John testified that he turned back around and saw Anna Cathryn with her head rolled onto the side and it looked like she was staring at the door. He described chaos involving doctors, nurses, and a tremendous amount of blood. He also saw a large African American doctor in the residency who had been involved in Anna Cathryn’s care sitting up on the bed holding Anna Cathryn’s chest open while other doctors worked inside of her chest. Anna Cathryn did not have a pulse for what seemed to be an eternity to John Cooper, but was actually probably eight to ten minutes. He began to pray, and he still cannot visualize what exactly he saw in that room that day. As they were rolling Anna Cathryn out of the room, he told her that the angels were with her and that she was going to be okay. After that, he was in a state of shock, unable to get his composure or speak or respond to friends]and7 family who began to show up at the hospi*894tal. Later that night, he was able to describe what he had seen to his wife. John testified that what he saw that day in Anna Cathryn’s PICU room is with him every day, some more than others.

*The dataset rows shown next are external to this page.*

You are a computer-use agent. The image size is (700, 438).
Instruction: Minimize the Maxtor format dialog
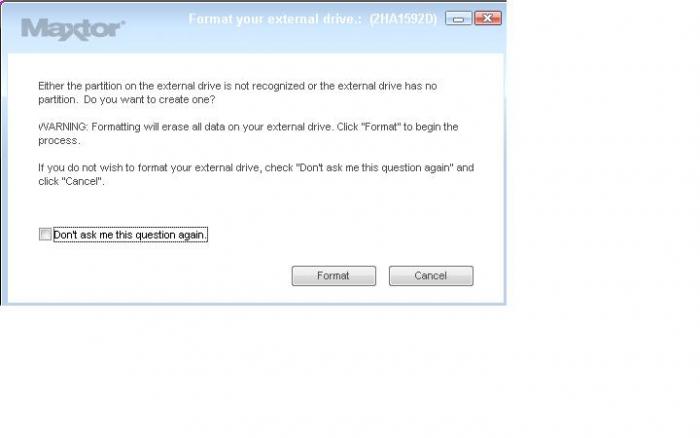click(x=458, y=18)
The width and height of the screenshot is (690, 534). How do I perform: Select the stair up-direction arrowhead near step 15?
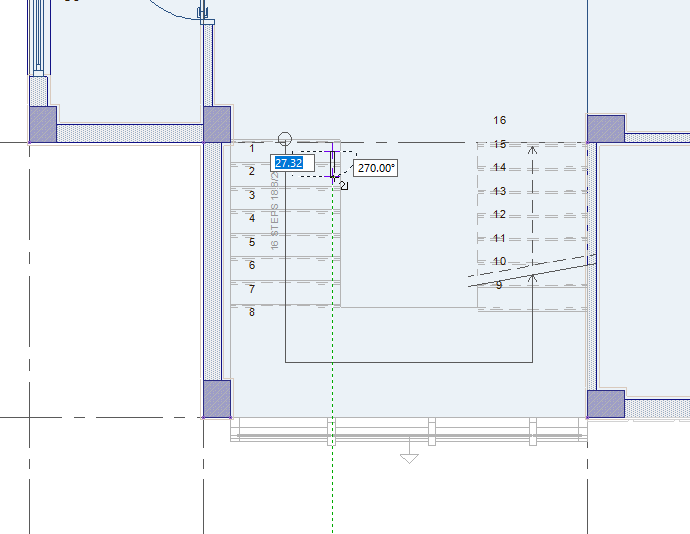click(532, 150)
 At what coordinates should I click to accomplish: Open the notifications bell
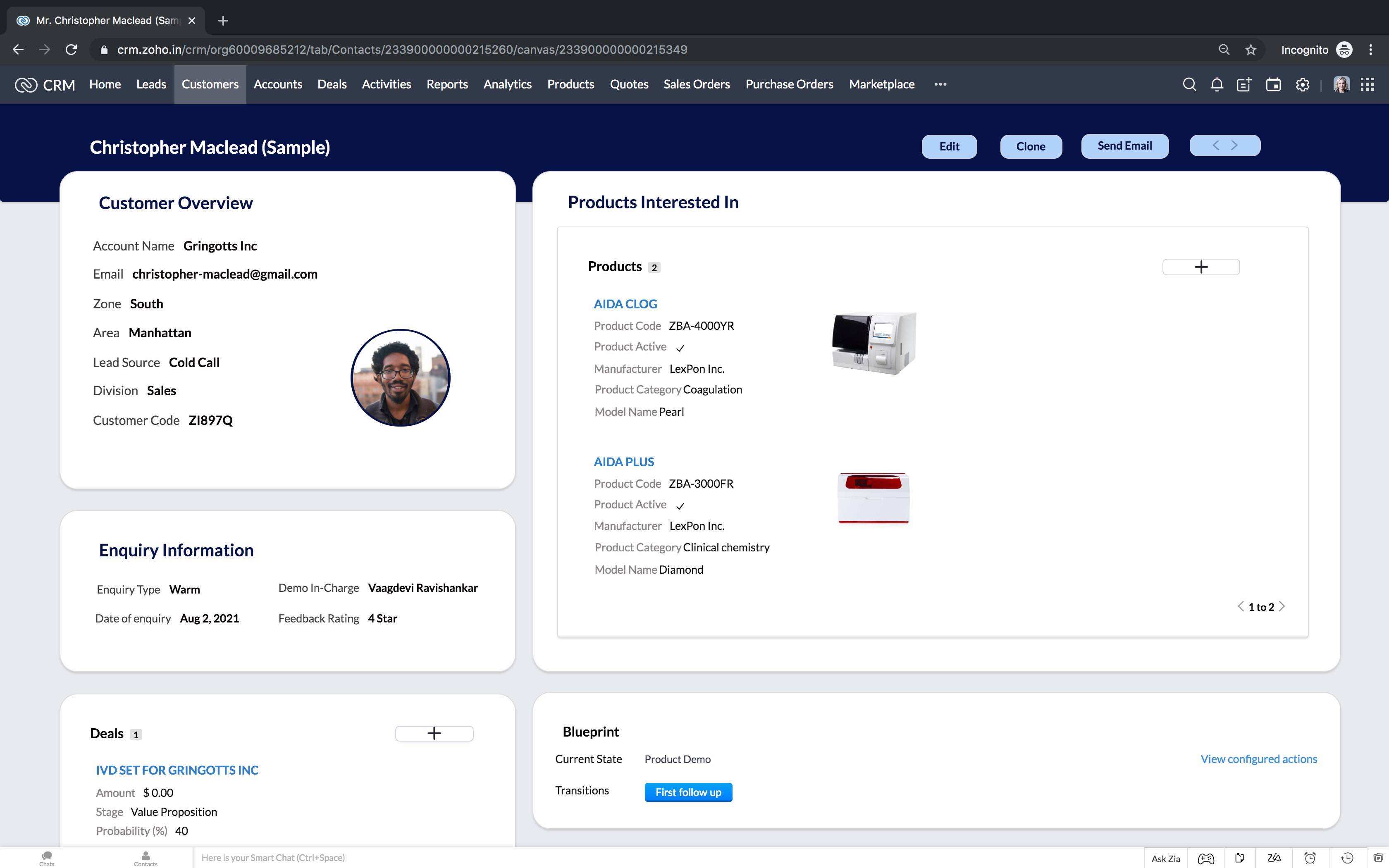pos(1216,84)
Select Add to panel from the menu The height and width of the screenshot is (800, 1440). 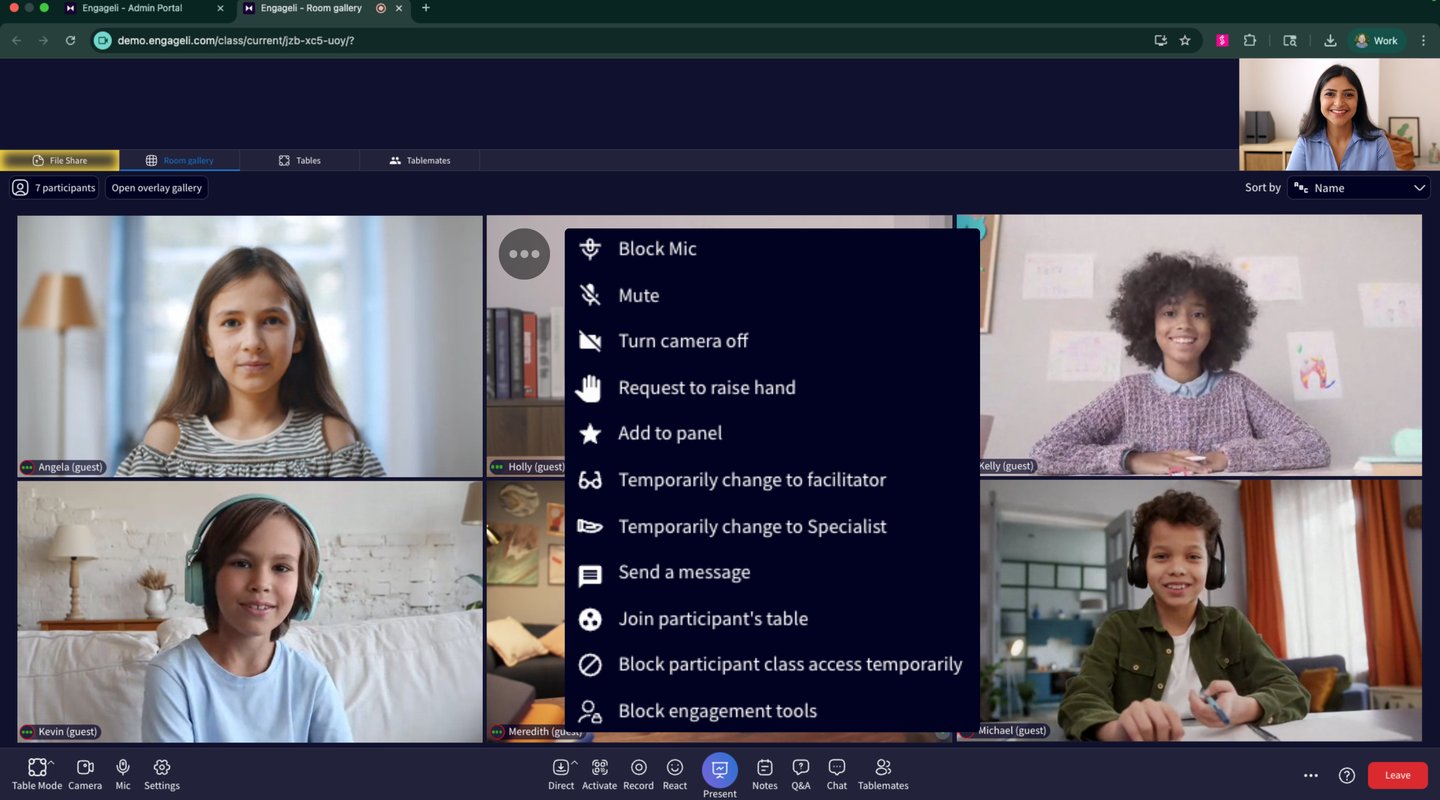[670, 433]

John and Becky Hoychick, close family friends of the Coopers, had gone to the hospital after church on May 29, 2011, to stay with John and Julie for the afternoon. On their way to Shreveport, Julie called and talked to John Hoychick; she told him that something had gone wrong during the procedure. As John and Becky were getting off the elevator on the PICU floor, the Hoychicks saw the Coopers in the waiting area. Becky testified that Julie was sitting on the floor between the seats with her head buried between her knees, and John sat close by on a bench. Both Hoychicks testified that the Coopers looked completely terrified and in shock. Neither John nor Julie Cooper was able to communicate what was going on except that John did say that he had been in Anna Cathryn’s room when “it all went bad.” John Hoy-chick further stated that the Coopers were extremely worried and distraught for days after that, preoccupied about the short-term and long-term effects Anna Cathryn would experience as a result of the incident.
Considering the above testimony, we cannot say that the trial court abused its discretion in awarding each parent $25,000 in bystander damages.
Denial of Motion for New Trial
Louisiana jurisprudence mandates that a litigant may seek substantive changes to a judgment only by filing a motion for new trial or a timely application for appeal. Bourgeois v. Kost, 02-2785 (La. 05/20/03), 846 So.2d 692; Lirette v. Wickramasekera, 08-0575 (La. App. 4th Cir. 05/13/09), 13 So.3d 744; Oliver v. Dep’t of Public Safety & Corrections, 94-1223 (La.App. 1st Cir. 06/23/95), 657 So.2d 596. La. C.C.P. art. 1972(1) provides that a new trial shall be granted when the verdict or judgment appears clearly contrary to the law and the evidence. Article 1972 is peremptory; thus, a trial court is obligated to order a new trial if the conditions of art. 1972 are met. Poland v. Poland, 34,085 (La.App. 2d Cir. 12/06/00), 779 So.2d 852. Unless the trial court abuses its discretion in ruling on a motion for new trial, its decision will not be overturned. Dowles v. Conagra, Inc., 43,074 (La.App. 2d Cir. 03/26/08), 980 So.2d 180; Morehead v. Ford Motor Co., 29,399 (La.App. 2d Cir. 05/21/97), 694 So.2d 650, writ denied, 97-1865 (La. 11/07/97), 703 So.2d 1265.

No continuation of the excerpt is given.